Johnstone, the architect, doubtless remembered about this time that he was supposed to have given Caniff the exact dimensions. Seeing that the Rockwells’ attention was fully engaged elsewhere, he pulled out a tape measure and started measuring the “hole.” And then, as the Rockwells worked around the mural, he measured a side of it that they’d completed.
Cahill, his worst fears realized, could not bear to watch Johnstone: he was afraid the Rockwells would notice what the architect was up to and thereby make the dreaded discovery. Thinking somehow that he could prevent them from observing Johnstone’s activities if he joined them at their work, he knelt down and helped Bea pull the canvas. Cahill and Bea pulled; Rockwell stapled. Pretty soon, they were working in perfect rhythm. Pull, staple; pull, staple.
Silence still reigned. The Rockwells never looked up from their task. Pull, staple; pull, staple. After what seemed to Cahill an eternity of this, Johnstone broke the painful silence.
He had been staring at the beautiful beechnut paneling. In his normal tone of voice—but sounding in the silent room like a clap of thunder—the hapless architect said, “Well, there’s only one thing to do: we’ll have to take a foot off the bottom of the mural.”

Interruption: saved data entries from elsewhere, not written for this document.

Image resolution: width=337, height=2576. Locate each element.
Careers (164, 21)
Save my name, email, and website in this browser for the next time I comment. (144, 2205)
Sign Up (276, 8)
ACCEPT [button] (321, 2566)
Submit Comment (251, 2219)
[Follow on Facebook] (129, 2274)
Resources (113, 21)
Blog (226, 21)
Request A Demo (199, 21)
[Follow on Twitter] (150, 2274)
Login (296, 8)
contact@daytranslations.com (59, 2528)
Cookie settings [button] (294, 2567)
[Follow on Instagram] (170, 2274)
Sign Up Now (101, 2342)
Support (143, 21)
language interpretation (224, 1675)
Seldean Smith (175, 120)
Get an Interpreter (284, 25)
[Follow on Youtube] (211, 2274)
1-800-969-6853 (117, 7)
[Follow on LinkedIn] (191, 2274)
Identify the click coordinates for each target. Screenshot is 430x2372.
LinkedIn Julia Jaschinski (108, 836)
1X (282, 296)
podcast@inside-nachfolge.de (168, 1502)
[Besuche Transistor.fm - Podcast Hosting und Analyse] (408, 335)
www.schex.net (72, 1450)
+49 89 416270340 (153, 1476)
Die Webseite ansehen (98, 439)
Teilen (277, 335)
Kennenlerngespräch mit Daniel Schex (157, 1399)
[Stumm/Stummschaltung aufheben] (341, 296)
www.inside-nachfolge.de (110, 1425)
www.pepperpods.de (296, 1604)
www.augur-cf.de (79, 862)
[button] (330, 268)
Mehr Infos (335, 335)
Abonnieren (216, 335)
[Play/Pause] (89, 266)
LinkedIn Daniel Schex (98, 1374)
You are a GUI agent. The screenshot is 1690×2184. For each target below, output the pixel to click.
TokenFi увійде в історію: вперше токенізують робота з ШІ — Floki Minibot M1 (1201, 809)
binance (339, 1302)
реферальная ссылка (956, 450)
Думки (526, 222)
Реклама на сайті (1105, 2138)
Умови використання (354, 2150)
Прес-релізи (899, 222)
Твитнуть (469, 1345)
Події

Rockwell never broke cadence. Pull, staple; pull, staple. He didn’t look up. But in a loud, clear voice, he spoke directly into the canvas before him: “Huh! I can see him now—the Pope, walking out of the sacristy” —pull, staple— “into the Sistine Chapel” —pull, staple— “cupping his hands to his mouth” —pull, staple— “tilting his head back and shouting up to the artist, ‘Michael, oh Michael, please move the angel over a foot: I want to put a light bulb there!’”
Instantly, the Flag Room was empty. The workmen evaporated. Without making a sound, they cleared out at once. They disappeared. First they were there; then they were all gone. Only four persons remained—the architect holding his tape measure idly at his side, and the other three on their knees beside the canvas. And the only sound was the crisp efficient snap of the staple gun.
It’s one of George Cahill’s favorite stories, and he tells it just about the way it’s told here. And he never fails to add the footnote: the next day, the carpenters removed a foot of the precious beechnut paneling to make the “hole in the wall” tall enough for the mural.
Throughout Caniff’s long career, it was a point of pride that he could always do his own strip from start to finish, from story idea to final drawing, without assistance. He had seen too many cartoonists become dependent upon their assistants. Bil Dwyer had nearly reached that stage with Caniff assisting him on Dumb Dora. Then there was Ham Fisher. Fisher was admittedly an extreme case: he was helpless at the most essential part of his presumed craft, and as a result, he was the object of derision and ridicule among cartoonists. Caniff’s assembly line of assistants would never have been compared to Fisher’s, and Caniff knew it. But he was nonetheless reluctant to reveal that he was using an assistant.
His reticence was not entirely a matter of pride: his name was his currency in the industry. In the two years before Steve Canyon was launched, Caniff’s name had sold over 150 editors on his new strip, sight unseen, and the name still had clout. If it became widely known that he had a drawing assistant, Caniff understandably felt that the market value of his well-known boxed signature would be diminished. He consequently kept the extent of Rockwell’s involvement in low profile for years. Even so, Caniff was sensitive about having an assistant—and about his silence on the subject. He didn’t like to think he’d be accused of hiding his assistant, but he also felt it was important to maintain the illusion for the general reader that he did it all himself—“Just like Bob Hope writes all his own material,” he said. “Nobody believes that, but for the public and the income tax people, you go along with it.”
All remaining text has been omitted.